The movie ‘Joker’ has taken the world by storm. The citizens of the four cardinal directions of a compass all seem to flock to the screening of the movie and feel gobsmacked or spellbound even by the stellar performance of actor Joachim Phoenix in his soul-wrenching portrayal of Arthur Fleck before his rebirth as Joker. The aftercome of the movie is a great legion of tweets rhapsodizing about the character and the man behind, which is deemed meritorious, justifiable, and agreeable. However, most of the tweets about this outstanding movie disappoints me because of their opinions that seem to miss the gist of the movie, the logotheraphical nuance of the movie itself that director Todd Phillips tries to express on the screen. Is this movie about a clinically crazy man, a so-called “psychopath” who wallows in killing-sprees? Why do people suddenly seem to care about a man whose existence is constantly slighted and ignored when they unconsciously or consciously do the same to the ilk of Arthur Fleck in everyday life? Will the movie change their attitudes toward those struggling to make their presence amid constant ridicule and estrangement?
As I previously stated in my review of the movie, this is about a man whose efforts to preserve a sense of purpose in the world and a tenacious grip on recognition are ruthlessly vanquished. Everyone from all social strata, including those recognized as underprivileged underlings, not to mention the upper crust of society, indiscriminately ignores him. And the reason for such unanimously consented mistreatment of Arthur Fleck is not so much due to his low social class as due to his unlikeness that manifests itself, so visible that it makes onlookers regard him as a tacitly public domain of disdain and estrangement. He is a public whipping boy, a modern-day equivalent of a cunning man accused of witchcraft or dark magic, bestriding on the verge of madness as a result of concerted social alienation, which forces him to choose none other than being Joker. Hamlet’s existential question of “To be or not to be, that is the question.” seems too pat and gives a fillip to the loneliest, darkest, and saddest moment of Arthur Fleck when he feels pushed into the edge of his conscience. He surrenders himself to the death of his old, bullied, slighted self because it’s better that way than spends his life misunderstood and ignored to the end.
Alas, poor Arthur Fleck! I know him, my dear reader. For however fictional the character may be, an Arthur Fleck is here in our ordinary landscape of everyday life. Workplaces, schools, supermarkets, buses, trains, streets, hospitals, and houses that you go and live are where you see him but not regard him, hear him but not listen to him, speak to him but not talk to him. If you protest, then you are probably feeling guilty of doing the same thing that they did to Arthur Fleck whom writers call a misfit, employers an incompetent, social workers/psychiatrists a basket case, and a detective a psychopath. That whom we call him by any other names will remain the same as neglectful and insignificant.

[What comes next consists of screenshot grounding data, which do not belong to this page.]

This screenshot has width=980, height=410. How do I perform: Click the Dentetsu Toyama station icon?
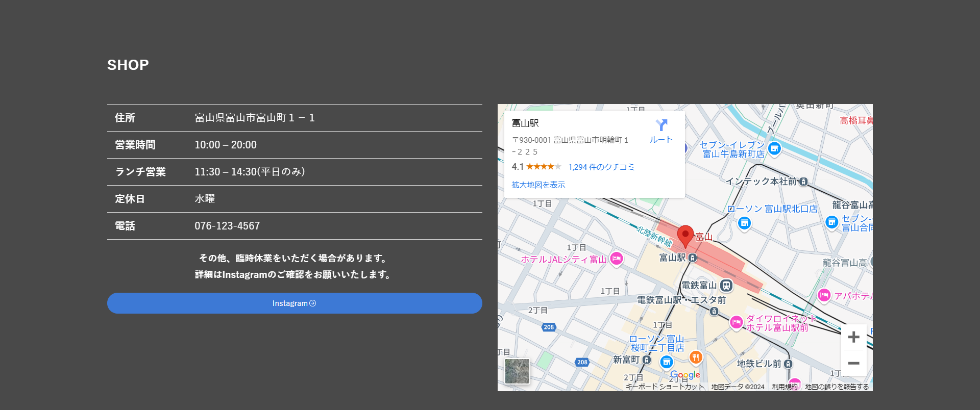pyautogui.click(x=726, y=286)
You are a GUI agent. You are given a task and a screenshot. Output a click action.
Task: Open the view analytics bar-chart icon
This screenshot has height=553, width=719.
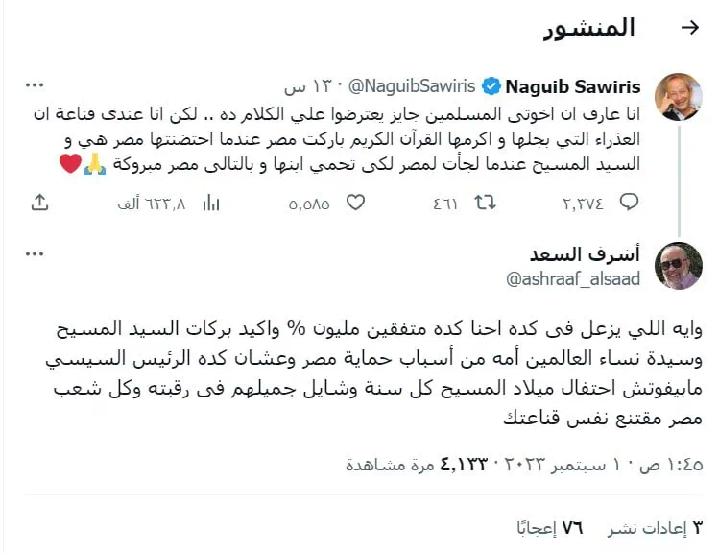(x=211, y=203)
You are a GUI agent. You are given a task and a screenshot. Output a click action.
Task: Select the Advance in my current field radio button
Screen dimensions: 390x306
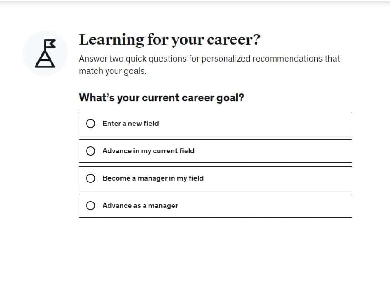pos(91,151)
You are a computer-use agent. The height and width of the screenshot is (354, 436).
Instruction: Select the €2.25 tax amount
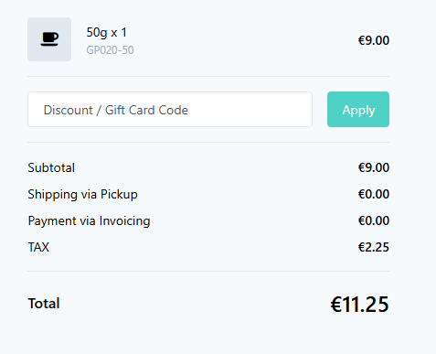click(x=374, y=247)
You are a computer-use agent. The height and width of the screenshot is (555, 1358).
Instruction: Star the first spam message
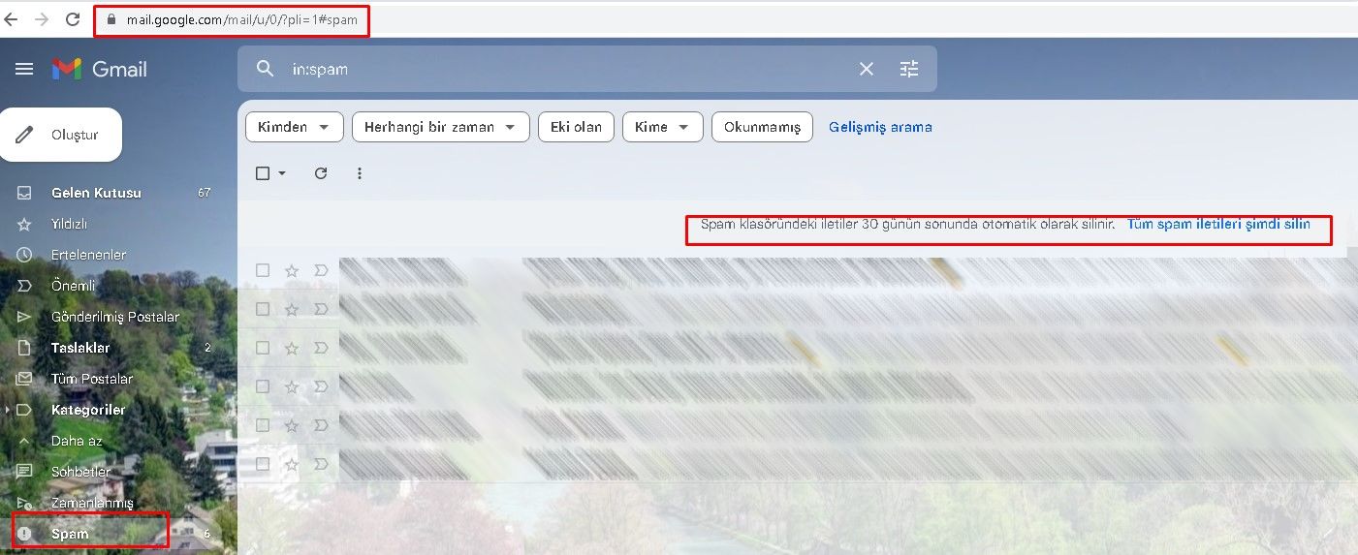(292, 270)
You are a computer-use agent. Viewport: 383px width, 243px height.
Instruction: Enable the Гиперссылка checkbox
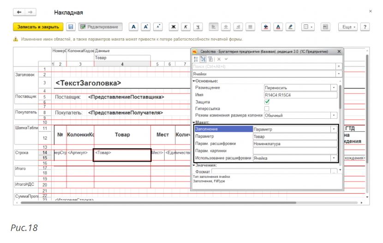267,109
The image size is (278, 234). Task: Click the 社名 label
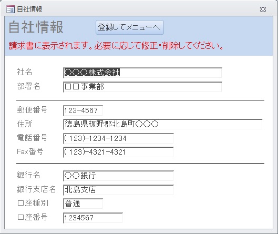pos(25,72)
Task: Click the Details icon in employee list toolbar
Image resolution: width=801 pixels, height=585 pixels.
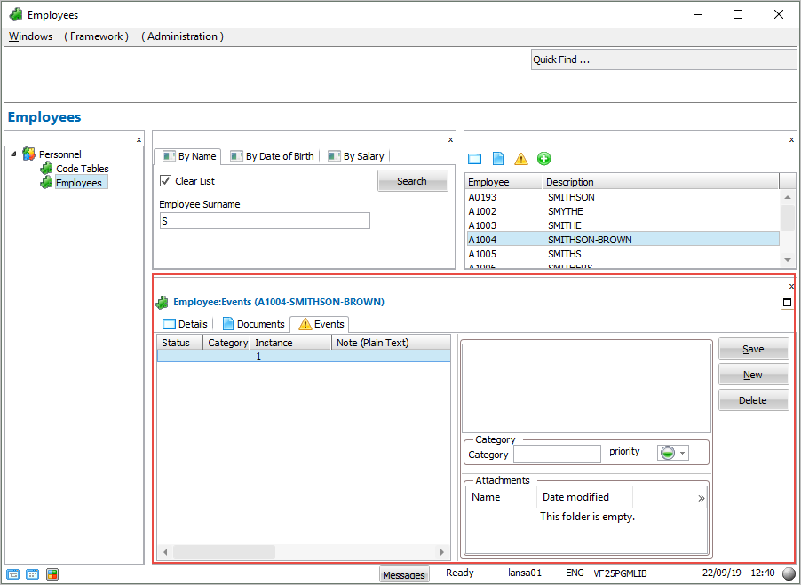Action: click(x=474, y=159)
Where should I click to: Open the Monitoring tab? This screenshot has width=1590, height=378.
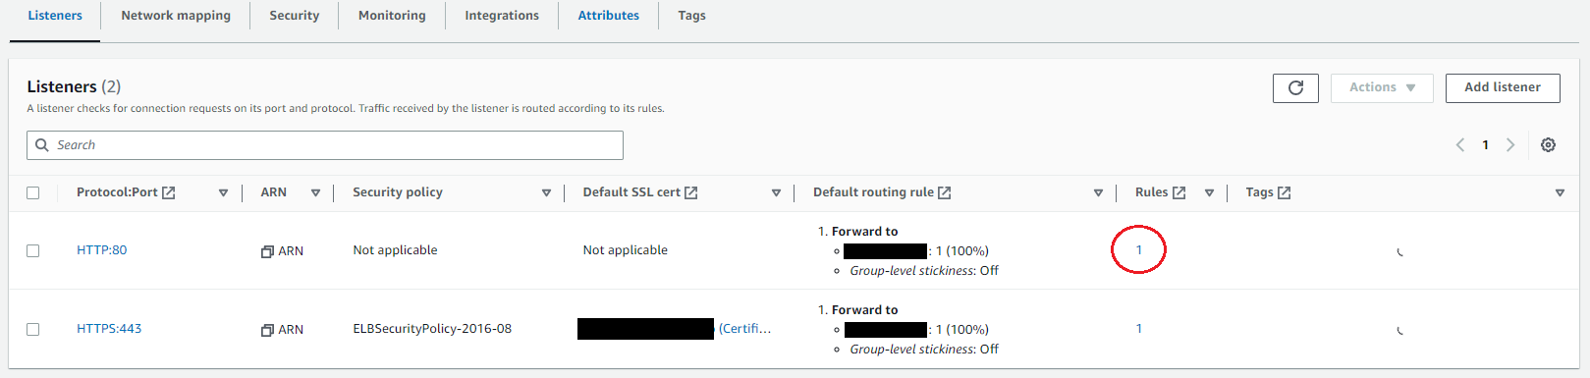point(392,16)
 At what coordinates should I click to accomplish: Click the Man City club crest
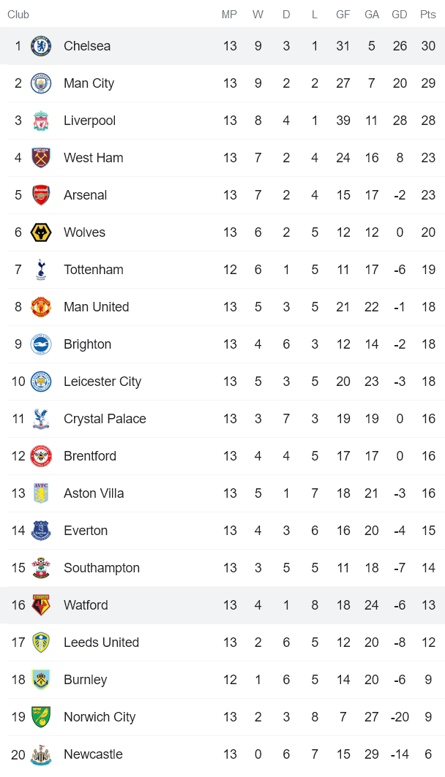(x=41, y=83)
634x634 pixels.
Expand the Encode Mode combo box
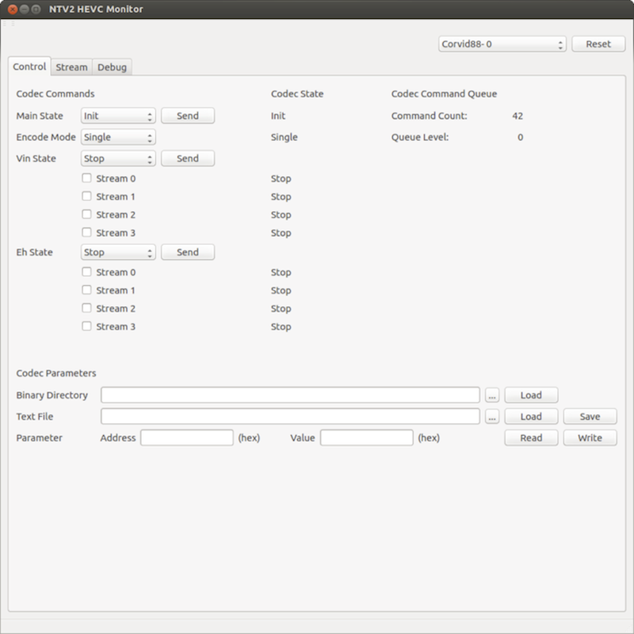(x=118, y=137)
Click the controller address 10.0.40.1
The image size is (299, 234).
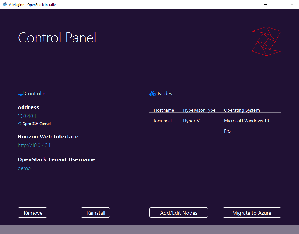27,116
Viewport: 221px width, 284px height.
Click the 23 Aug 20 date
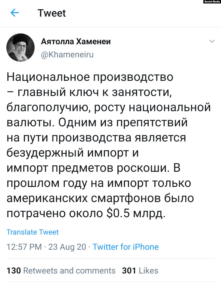click(67, 247)
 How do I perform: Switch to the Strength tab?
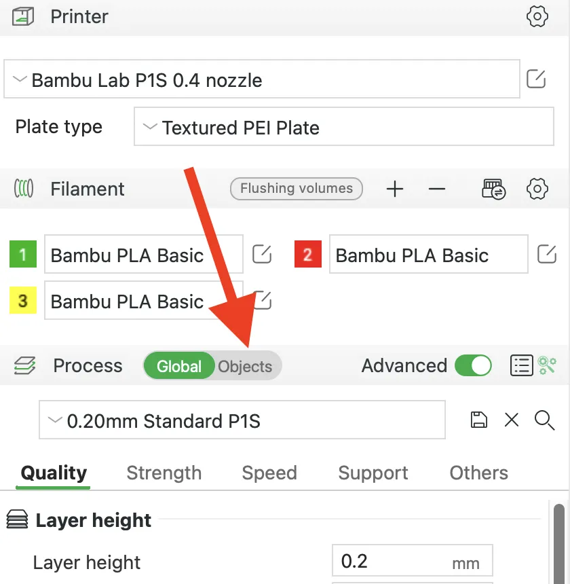click(164, 473)
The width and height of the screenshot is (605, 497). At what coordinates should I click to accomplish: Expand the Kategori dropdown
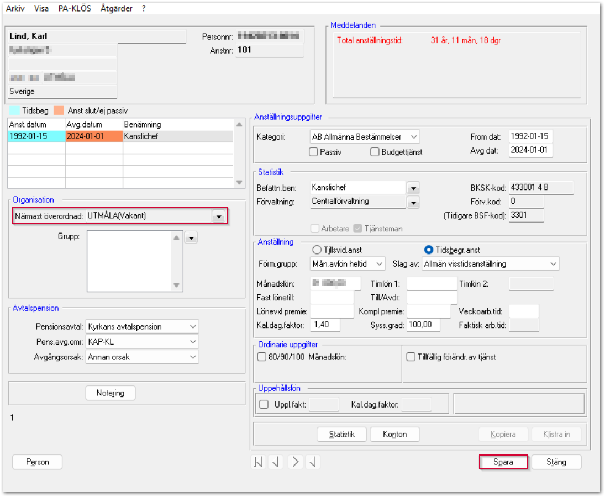tap(414, 136)
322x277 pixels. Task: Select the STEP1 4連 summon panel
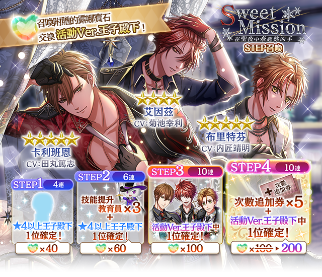[42, 217]
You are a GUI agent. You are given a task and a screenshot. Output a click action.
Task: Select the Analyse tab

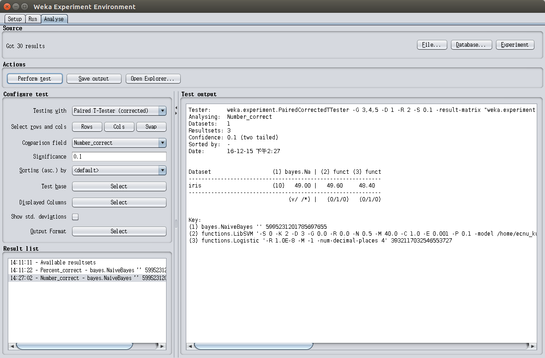[x=54, y=19]
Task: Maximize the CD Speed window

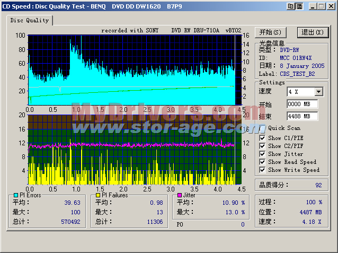Action: [x=321, y=6]

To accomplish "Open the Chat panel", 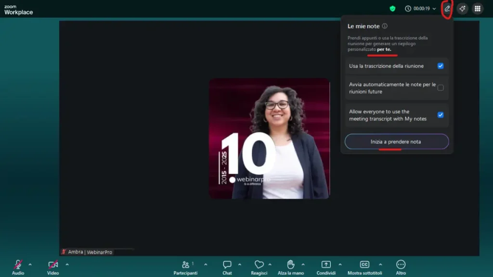I will [x=227, y=264].
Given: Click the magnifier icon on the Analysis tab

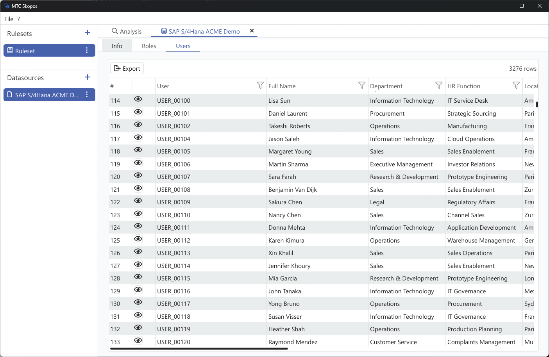Looking at the screenshot, I should coord(114,31).
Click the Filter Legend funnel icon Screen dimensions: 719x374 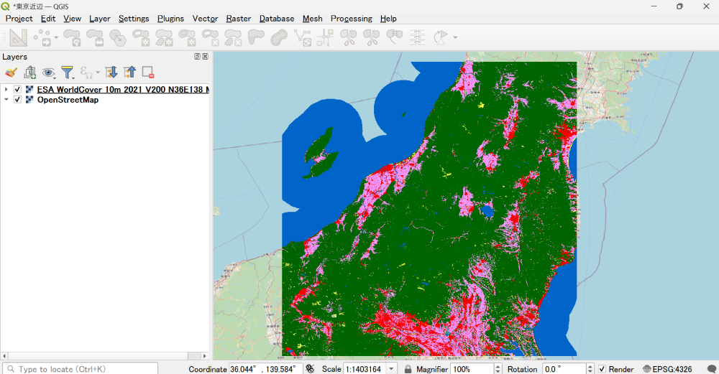(x=67, y=73)

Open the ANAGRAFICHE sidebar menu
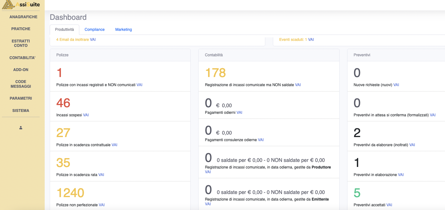pos(23,17)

In sum, those of you who rave about the movie in terms of the outburst of the suppressed shall regard it not as a liberal cause of partisan ideology or a demotic social manifesto but as a visual memoir of a very lonely man who cries inwardly every day for the wounds of his estranged soul. For what Arthur Fleck wanted was very human and basic as appreciated by American philosopher and psychologist William James many years ago: “The deepest principle in human nature is the craving to be appreciated.” Praising what is missing and ignored makes the remembrance dear. This is about one man’s struggle against finding a meaning of life, will to meaning, stumbling into a vertigo of his existential horrors of daily life. That is the message.